## RAW DATA
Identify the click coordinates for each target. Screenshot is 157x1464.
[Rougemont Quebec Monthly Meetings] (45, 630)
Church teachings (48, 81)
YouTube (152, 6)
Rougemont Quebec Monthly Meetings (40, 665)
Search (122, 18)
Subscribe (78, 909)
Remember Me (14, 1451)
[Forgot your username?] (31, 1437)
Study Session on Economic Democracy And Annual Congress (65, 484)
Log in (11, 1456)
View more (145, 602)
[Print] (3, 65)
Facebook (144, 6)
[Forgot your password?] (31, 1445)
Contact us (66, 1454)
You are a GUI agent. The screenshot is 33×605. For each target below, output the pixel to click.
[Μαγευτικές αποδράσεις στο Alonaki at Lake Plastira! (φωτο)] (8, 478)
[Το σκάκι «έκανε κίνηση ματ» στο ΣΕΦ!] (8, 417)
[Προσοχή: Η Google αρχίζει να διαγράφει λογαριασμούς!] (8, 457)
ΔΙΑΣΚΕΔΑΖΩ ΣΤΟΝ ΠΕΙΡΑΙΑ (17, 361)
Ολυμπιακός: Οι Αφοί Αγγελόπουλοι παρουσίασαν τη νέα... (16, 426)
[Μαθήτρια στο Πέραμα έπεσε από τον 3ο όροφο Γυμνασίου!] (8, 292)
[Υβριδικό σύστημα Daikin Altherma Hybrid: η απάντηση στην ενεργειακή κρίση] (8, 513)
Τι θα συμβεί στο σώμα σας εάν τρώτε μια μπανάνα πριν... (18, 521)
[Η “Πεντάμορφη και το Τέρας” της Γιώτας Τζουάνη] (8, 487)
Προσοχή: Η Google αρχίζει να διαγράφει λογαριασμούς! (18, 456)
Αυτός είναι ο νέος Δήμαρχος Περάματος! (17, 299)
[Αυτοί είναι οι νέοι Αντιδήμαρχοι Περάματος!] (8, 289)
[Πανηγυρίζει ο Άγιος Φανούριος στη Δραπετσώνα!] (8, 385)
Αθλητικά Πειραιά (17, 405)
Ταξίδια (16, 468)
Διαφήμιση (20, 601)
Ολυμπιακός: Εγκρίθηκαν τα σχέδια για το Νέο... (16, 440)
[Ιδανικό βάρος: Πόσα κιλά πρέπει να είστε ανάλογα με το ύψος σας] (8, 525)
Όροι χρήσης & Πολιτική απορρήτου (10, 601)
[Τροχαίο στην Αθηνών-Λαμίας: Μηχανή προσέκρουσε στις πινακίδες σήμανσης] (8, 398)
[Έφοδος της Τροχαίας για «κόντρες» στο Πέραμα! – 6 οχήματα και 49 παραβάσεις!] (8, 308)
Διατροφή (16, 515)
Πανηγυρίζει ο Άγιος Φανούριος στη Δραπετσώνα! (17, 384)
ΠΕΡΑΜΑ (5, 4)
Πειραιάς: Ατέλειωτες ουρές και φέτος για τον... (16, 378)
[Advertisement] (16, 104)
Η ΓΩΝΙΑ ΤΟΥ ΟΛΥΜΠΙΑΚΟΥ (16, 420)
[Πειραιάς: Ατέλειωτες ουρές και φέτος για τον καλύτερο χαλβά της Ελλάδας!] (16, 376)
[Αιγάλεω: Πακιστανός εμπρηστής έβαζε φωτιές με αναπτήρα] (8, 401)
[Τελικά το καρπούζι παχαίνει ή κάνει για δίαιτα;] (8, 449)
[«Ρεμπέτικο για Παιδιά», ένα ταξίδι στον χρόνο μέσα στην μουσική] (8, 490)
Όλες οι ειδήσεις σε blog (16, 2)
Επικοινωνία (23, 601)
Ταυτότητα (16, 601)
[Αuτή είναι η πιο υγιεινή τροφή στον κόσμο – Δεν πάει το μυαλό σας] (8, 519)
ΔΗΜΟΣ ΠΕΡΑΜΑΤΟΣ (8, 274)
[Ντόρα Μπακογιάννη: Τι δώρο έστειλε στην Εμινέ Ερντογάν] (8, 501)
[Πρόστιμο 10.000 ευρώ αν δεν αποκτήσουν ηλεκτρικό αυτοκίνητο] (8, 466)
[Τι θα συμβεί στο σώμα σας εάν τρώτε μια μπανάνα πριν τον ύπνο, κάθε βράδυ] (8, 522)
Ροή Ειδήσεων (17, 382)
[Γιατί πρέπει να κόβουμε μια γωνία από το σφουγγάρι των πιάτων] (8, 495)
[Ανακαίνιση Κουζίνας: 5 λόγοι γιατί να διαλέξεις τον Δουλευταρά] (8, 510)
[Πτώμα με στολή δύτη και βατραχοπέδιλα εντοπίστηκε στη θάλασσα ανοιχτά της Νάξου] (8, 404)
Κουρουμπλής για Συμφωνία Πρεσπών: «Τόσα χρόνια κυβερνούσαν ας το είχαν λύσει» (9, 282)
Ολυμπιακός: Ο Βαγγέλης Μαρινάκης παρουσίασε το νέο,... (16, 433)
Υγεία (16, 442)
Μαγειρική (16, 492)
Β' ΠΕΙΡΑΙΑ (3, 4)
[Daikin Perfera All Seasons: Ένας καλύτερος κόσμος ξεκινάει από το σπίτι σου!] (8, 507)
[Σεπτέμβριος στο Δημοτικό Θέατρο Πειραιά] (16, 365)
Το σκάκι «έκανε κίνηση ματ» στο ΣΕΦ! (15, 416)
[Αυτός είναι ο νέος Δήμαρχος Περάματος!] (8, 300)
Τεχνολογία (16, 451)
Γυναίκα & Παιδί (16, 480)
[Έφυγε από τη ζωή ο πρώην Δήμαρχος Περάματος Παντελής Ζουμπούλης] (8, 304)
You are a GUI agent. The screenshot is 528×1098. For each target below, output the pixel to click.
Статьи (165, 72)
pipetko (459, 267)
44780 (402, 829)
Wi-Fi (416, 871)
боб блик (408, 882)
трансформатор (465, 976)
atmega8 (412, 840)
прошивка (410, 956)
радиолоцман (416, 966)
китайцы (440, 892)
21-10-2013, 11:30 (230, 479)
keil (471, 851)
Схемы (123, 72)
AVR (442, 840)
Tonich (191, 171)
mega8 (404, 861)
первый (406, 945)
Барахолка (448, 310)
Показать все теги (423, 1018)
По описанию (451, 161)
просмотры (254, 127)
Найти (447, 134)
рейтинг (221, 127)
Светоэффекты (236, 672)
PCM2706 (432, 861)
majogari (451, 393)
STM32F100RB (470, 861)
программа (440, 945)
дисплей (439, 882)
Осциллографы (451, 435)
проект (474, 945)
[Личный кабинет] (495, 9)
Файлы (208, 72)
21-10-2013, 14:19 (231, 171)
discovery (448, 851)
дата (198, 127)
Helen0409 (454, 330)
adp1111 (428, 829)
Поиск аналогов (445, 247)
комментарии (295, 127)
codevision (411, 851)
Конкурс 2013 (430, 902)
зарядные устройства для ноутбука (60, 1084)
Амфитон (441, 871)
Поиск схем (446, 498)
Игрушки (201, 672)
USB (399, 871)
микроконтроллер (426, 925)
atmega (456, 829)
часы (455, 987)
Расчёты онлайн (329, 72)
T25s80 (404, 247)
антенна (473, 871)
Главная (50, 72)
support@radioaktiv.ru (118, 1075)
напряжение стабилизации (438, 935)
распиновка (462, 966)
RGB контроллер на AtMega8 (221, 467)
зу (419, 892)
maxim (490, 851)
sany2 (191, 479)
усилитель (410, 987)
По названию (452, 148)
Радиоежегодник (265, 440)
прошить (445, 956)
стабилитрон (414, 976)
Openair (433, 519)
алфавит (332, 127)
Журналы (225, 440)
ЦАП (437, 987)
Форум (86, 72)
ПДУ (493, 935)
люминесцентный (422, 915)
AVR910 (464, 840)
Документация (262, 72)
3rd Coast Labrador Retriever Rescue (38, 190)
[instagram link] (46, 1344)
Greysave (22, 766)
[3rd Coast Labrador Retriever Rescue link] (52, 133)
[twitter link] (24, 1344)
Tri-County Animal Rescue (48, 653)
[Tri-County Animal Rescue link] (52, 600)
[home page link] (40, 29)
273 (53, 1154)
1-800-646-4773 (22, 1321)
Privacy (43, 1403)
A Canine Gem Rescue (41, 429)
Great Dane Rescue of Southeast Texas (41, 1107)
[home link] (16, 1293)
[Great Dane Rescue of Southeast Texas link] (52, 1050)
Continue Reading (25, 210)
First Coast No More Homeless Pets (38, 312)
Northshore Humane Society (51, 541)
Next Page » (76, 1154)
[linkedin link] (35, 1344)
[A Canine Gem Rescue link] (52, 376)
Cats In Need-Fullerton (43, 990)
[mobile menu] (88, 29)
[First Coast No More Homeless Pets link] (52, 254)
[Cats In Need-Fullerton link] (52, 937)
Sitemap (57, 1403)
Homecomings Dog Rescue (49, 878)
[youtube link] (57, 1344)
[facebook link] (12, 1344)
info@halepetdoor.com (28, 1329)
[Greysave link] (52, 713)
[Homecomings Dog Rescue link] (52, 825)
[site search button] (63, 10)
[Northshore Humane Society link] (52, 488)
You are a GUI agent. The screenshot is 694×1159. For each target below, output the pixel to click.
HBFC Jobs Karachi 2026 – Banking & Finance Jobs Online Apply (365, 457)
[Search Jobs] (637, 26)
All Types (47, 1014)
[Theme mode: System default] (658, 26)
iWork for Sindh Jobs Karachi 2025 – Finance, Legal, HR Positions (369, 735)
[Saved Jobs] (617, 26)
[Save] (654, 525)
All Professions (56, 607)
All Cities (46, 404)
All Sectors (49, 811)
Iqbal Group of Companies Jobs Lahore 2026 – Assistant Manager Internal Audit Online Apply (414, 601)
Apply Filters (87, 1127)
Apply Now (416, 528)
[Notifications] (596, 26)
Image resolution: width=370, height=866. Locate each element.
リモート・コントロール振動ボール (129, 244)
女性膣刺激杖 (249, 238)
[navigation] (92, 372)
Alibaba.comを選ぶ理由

## SHORT PROBLEM
Write out the rows from the line with "[Προσοχή: Η Google" to the line with "Πειραιάς: Ατέλειωτες ουρές και φέτος για τον...", both included, reproducing each one precisely as it stands.

## WRITTEN RESPONSE
[Προσοχή: Η Google αρχίζει να διαγράφει λογαριασμούς!] (8, 457)
ΔΙΑΣΚΕΔΑΖΩ ΣΤΟΝ ΠΕΙΡΑΙΑ (17, 361)
Ολυμπιακός: Οι Αφοί Αγγελόπουλοι παρουσίασαν τη νέα... (16, 426)
[Μαθήτρια στο Πέραμα έπεσε από τον 3ο όροφο Γυμνασίου!] (8, 292)
[Υβριδικό σύστημα Daikin Altherma Hybrid: η απάντηση στην ενεργειακή κρίση] (8, 513)
Τι θα συμβεί στο σώμα σας εάν τρώτε μια μπανάνα πριν... (18, 521)
[Η “Πεντάμορφη και το Τέρας” της Γιώτας Τζουάνη] (8, 487)
Προσοχή: Η Google αρχίζει να διαγράφει λογαριασμούς! (18, 456)
Αυτός είναι ο νέος Δήμαρχος Περάματος! (17, 299)
[Αυτοί είναι οι νέοι Αντιδήμαρχοι Περάματος!] (8, 289)
[Πανηγυρίζει ο Άγιος Φανούριος στη Δραπετσώνα!] (8, 385)
Αθλητικά Πειραιά (17, 405)
Ταξίδια (16, 468)
Διαφήμιση (20, 601)
Ολυμπιακός: Εγκρίθηκαν τα σχέδια για το Νέο... (16, 440)
[Ιδανικό βάρος: Πόσα κιλά πρέπει να είστε ανάλογα με το ύψος σας] (8, 525)
Όροι χρήσης & Πολιτική απορρήτου (10, 601)
[Τροχαίο στην Αθηνών-Λαμίας: Μηχανή προσέκρουσε στις πινακίδες σήμανσης] (8, 398)
[Έφοδος της Τροχαίας για «κόντρες» στο Πέραμα! – 6 οχήματα και 49 παραβάσεις!] (8, 308)
Διατροφή (16, 515)
Πανηγυρίζει ο Άγιος Φανούριος στη Δραπετσώνα! (17, 384)
ΠΕΡΑΜΑ (5, 4)
Πειραιάς: Ατέλειωτες ουρές και φέτος για τον... (16, 378)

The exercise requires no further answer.